The first two, 'Cuckoo' and 'Every Vow You Break' were wholly-absorbing and inexorably disastrous tales to do with familar figures from the distant past coming back to haunt our heroes in the present. Both books were shocking and brilliant - and just a little dark humoured. What I loved was the creeping sense of horror in both, as we realise - just ahead of the protagonist - what's really going on. I also loved the sheer outrageousness of some of the things that went on... and the lengths that the undeclared villains kept going to in their quest for revenge. There's a delicious black humour at work here.

'Tarnished' is even better, I think, because it's so claustrophobic. A lot of the action happens inside Nan's cluttered mausoleum of a bungalow, where Peg was brought up after her mother died and her father vanished. It's a foisty, unaired place heaped with carrier bags of woollies needing mending and photos of half-forgotten people. Auntie Jean is bedbound in an annexe, cramming unholy amounts of food in her gob and shouting through the baby alarm to be cossetted.

Now grown up, Peg revisits the bungalow - having established a life for herself in London, where she's in love with a slightly edgy and Real Crime-obsessed girlfriend, Loz. But back home she's still the same, damaged orphan girl, passive in the face of her overwhelming female relatives.

But her memories - long repressed - are starting to surface in flashback first person chapters, as Peg sets about investigating her father and her mother and the disappearances of several women back in the Nineties.
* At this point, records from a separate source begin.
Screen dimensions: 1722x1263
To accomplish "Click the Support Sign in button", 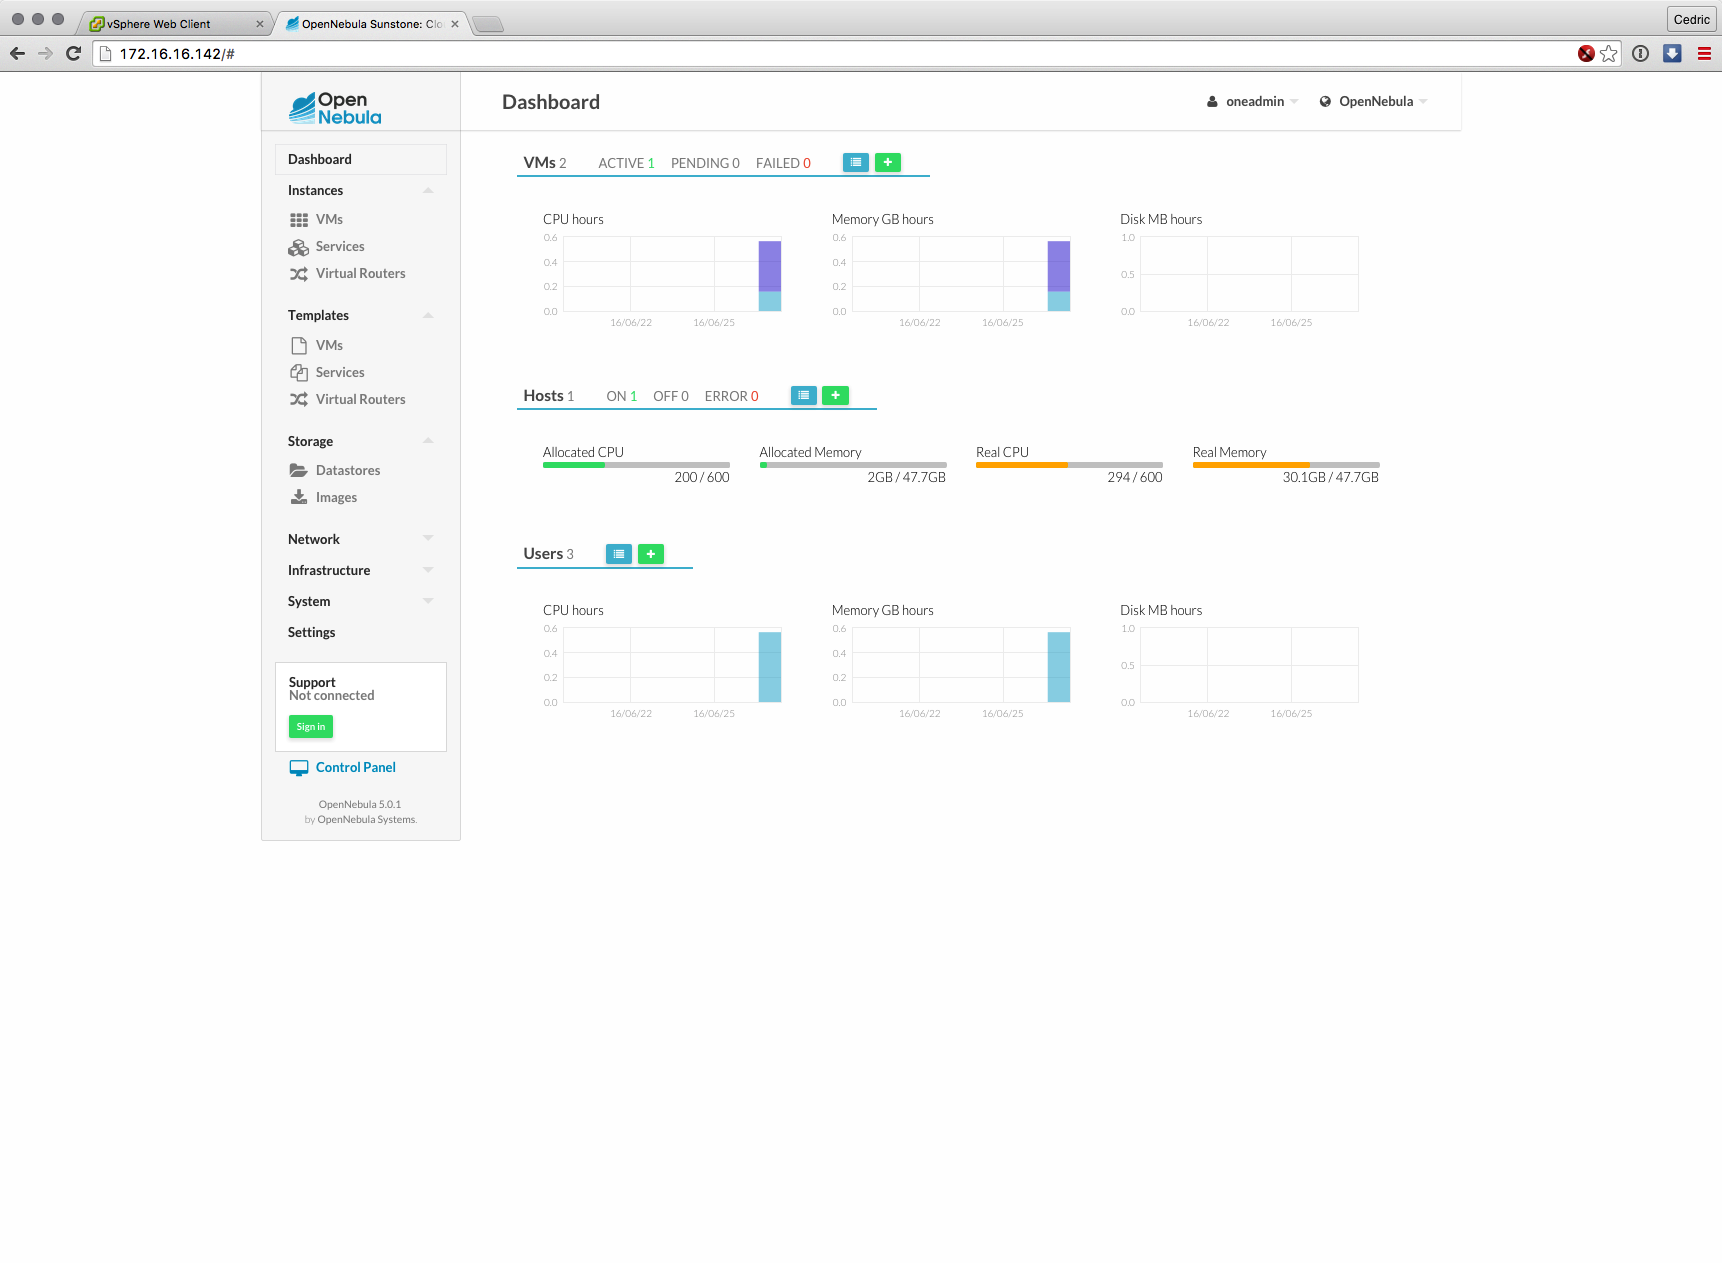I will click(x=310, y=727).
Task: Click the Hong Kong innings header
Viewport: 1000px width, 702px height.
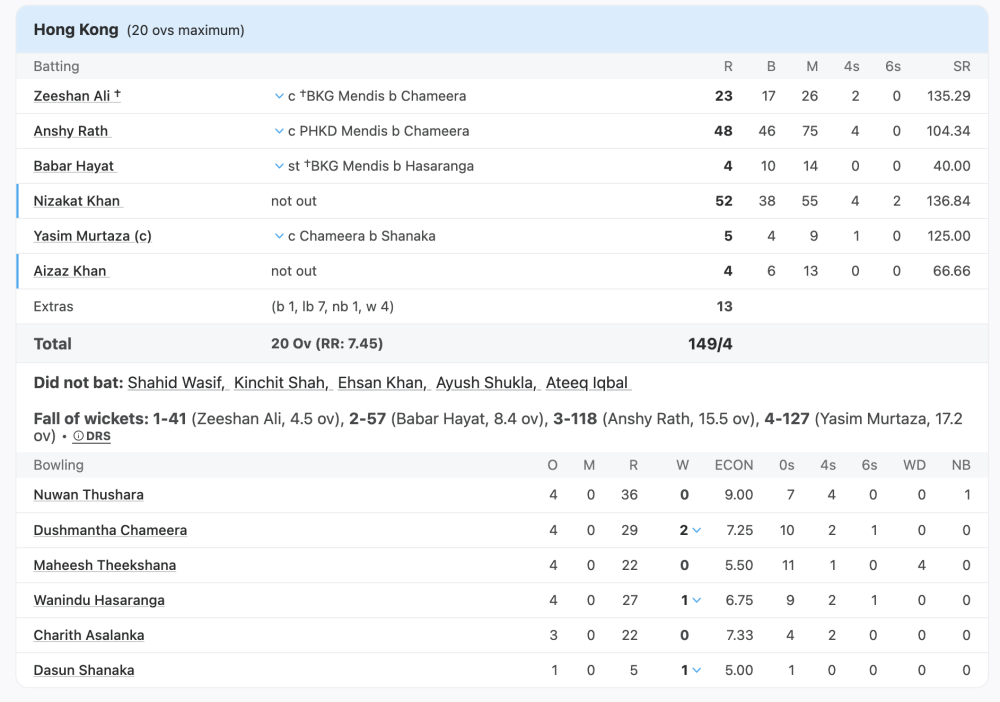Action: pos(76,30)
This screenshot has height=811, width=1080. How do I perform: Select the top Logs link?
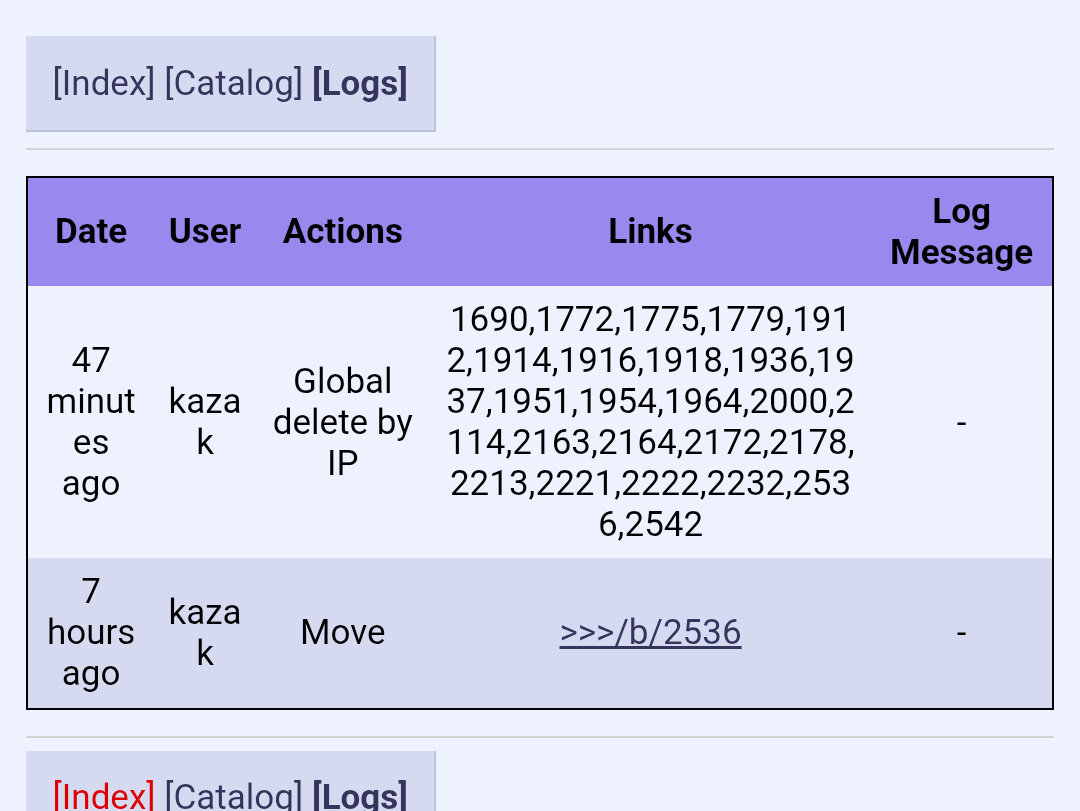360,84
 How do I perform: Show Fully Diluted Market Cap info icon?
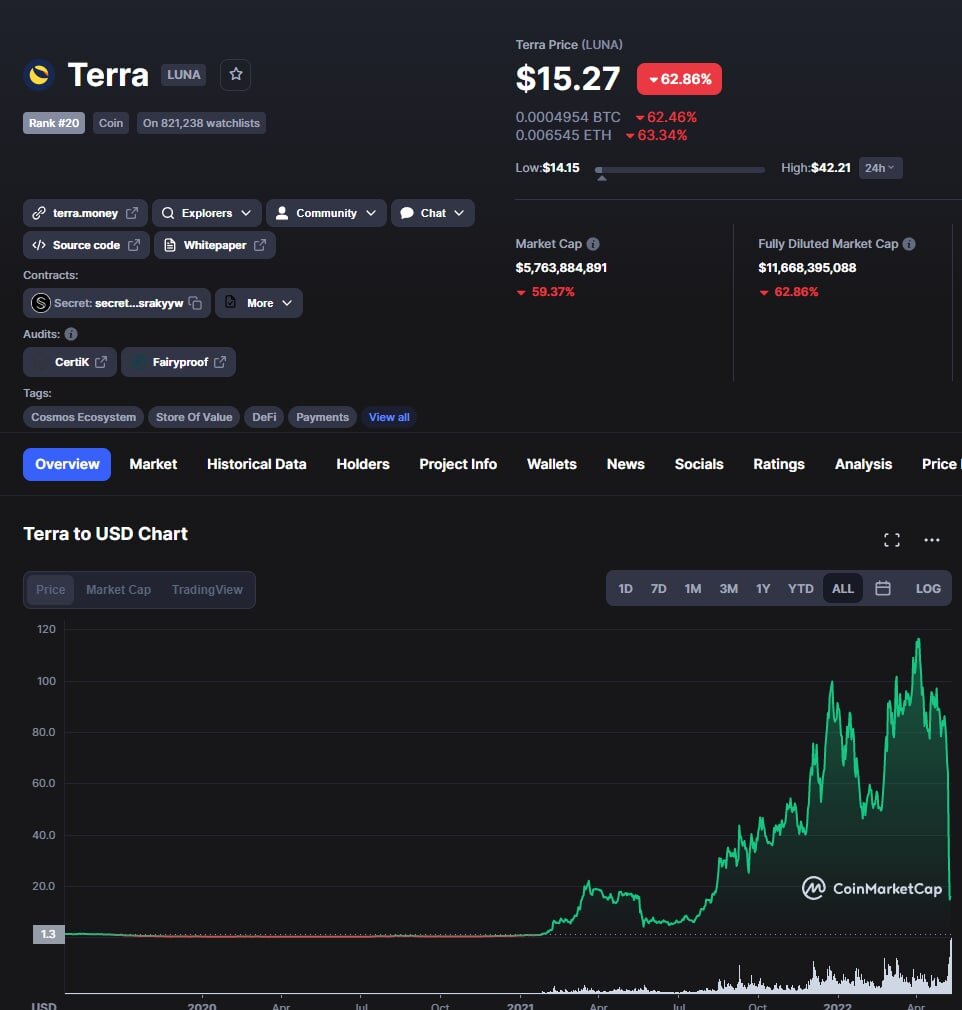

She visits a seedy night club, a flashy villa in Spain and a scary lock-up back in London. All through this we're feeling a mounting sense of dread about almost all of the people involved.

I think I guessed what was coming at the end about two thirds of the way through. But that didn't spoil it a bit. It just left me wondering how horrible it was all going to get.

And it gets pretty scary.

Everyone is drawn so well. I love the tantalising game of are-they-okay or are-they-actually-evil that Crouch has us play with her characters... and the answers are never clear cut. Except, in some cases they are. In 'Tarnished' she's created some of the most unambiguously wicked characters I've found in a novel for a long time.

But I won't spoil it by telling you which one(s) they are...!

Oddly, in amongst all the pacey stuff and the scary stuff, all the twists and revelations, my favourite bit turned out to be the chapter with the visitor from school - and how Nan tries to help her with a disfiguring mole.

But, it was all wonderful to read. The kind of book that fills you with delicious horror and most of it's relief because - although it feels like it during the time you're reading - this isn't actually your life.


(The picture above was from Friday early evening at one of my favourite cafes in the world - the Blue Moon on Broughton St in Edinburgh, where I was reading the last chapters of 'Tarnished'. The cafe where I spent so much time in the 90s - and where I wrote quite a few scenes from books. And lived them too!)